Having regained its traditional stabilising role in the Middle East, the country is taking a leading role in regional and global counterterrorism efforts
The increased efforts that Egypt has taken to step up its fight against terrorism were recognised at the highest international level last month, as the country was elected as a non-permanent member at the UN Security Council for a two-year term.
The 193-member General Assembly elected Egypt – which has been a non-permanent member on four previous occasions – with 179 votes in favour.
“Egypt will undertake every effort to fulfil its responsibility and cooperation with the other 14 members of the Security Council,” Egypt’s Foreign Minister Sameh Shoukry said following the country’s election on October 15, 2015.
As the militant group known as the Islamic State of Iraq and the Levant (ISIL) continues its brutal campaign in the Middle East, Egypt has intensified its own war on terror over the past year, not only in dealing with an escalating jihadist insurgency in the Sinai Peninsula, but also calling for closer cooperation between allies to combat terrorism in the region as a whole.
Addressing the 70th United Nations General Assembly in Washington in September, President Abdel Fattah El Sisi said Egypt would press on with its ruthless confrontations with Islamist extremists and urged the nations of the Middle East to join forces to combat the threat of terrorism.
“How much blood must be spilled in countries that suffer from the terrorist scourge before the international community awakens to the reality of this plague, which Egypt is now confronting at the forefront of Islamic countries, as the first line of defence? When will the international community acknowledge that there is no alternative to solidarity between all peoples to defeat this evil, wherever it exists?” the President said in his speech.

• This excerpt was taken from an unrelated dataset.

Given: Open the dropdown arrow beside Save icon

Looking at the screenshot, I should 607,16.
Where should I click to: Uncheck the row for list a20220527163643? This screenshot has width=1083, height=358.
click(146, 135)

Mr El Sisi pointed to Egypt’s role in several conflicts, including Yemen, Libya, Syria and Palestine, towards helping achieve greater regional stability.
“Egypt’s efforts in talks with Libya were the main reason behind the UN Security Council’s resolution to its crisis,” he stated, while affirming that Egypt’s participation in the Saudi-led coalition in Yemen was not only in response to the Yemeni government, but “our responsibility to protect the country’s independence.”
The Egyptian president further cited the Syrian opposition conference held in Cairo in January to unite opposition forces as one of Egypt’s main achievements of addressing the Syrian civil war.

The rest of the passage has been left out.